修善寺 写真/tamu1500/イメージマート

 歴史上には様々なリーダー(指導者)が登場してきました。そのなかには、有能なリーダーもいれば、そうではない者もいました。彼らはなぜ成功あるいは失敗したのか?また、リーダーシップの秘訣とは何か?そういったことを日本史上の人物を事例にして考えていきたいと思います

蹴鞠にハマった頼家

 2代目鎌倉殿の源頼家は、有力御家人・安達景盛の愛妾を強奪し、母・北条政子に嗜められるという失態を犯します(1199年8月20日)。不義と好色を母に非難されたわけですが、その後、頼家が他の御家人の妾を奪ったという話は聞きませんので、頼家もさすがに反省したのでしょうか。次に、頼家がのめり込んだのが、蹴鞠でした。

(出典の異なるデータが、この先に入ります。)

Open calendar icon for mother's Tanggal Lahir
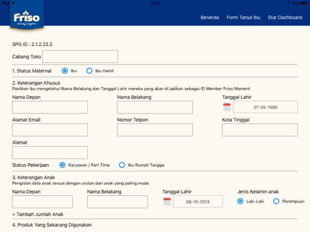The width and height of the screenshot is (310, 232). tap(227, 107)
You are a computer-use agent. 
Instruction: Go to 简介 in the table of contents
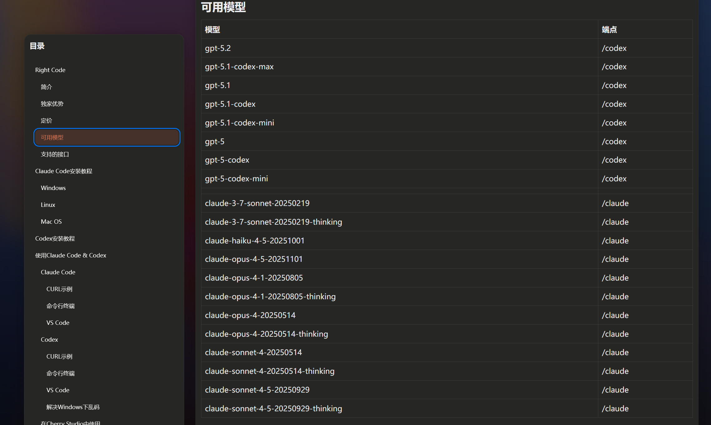[x=46, y=87]
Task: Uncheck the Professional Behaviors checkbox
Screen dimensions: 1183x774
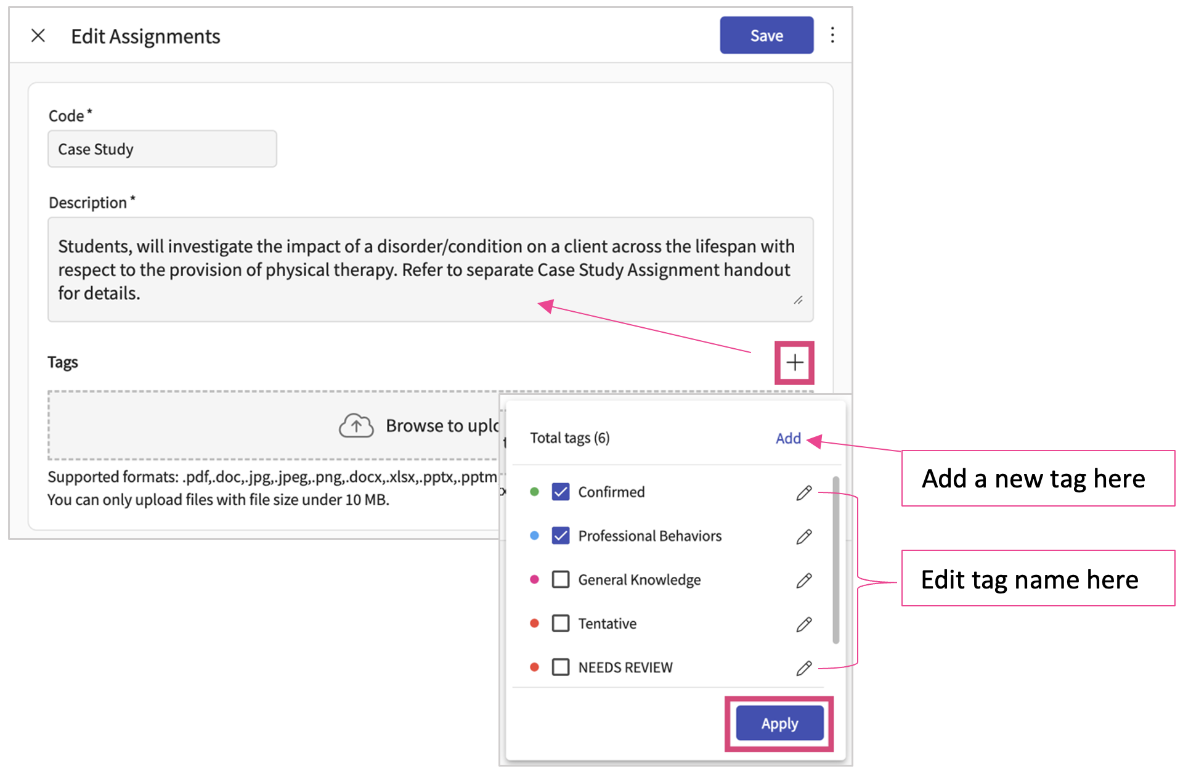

 『吾妻鏡』(鎌倉時代後期の歴史書)には、頼家が幕府御所などで「百日の蹴鞠」を始めたというような文章が度々見られるようになります。蹴鞠にハマった頼家は、蹴鞠に達者な者を鎌倉に下向させるよう、後鳥羽上皇に乞うほどでした。蹴鞠に没頭したなどというと、現代人からみれば「何を遊んでいるんだ」と感じるでしょうが、当時、蹴鞠は単なる遊戯ではなく、時に重要な政治ツールとなる芸能でした。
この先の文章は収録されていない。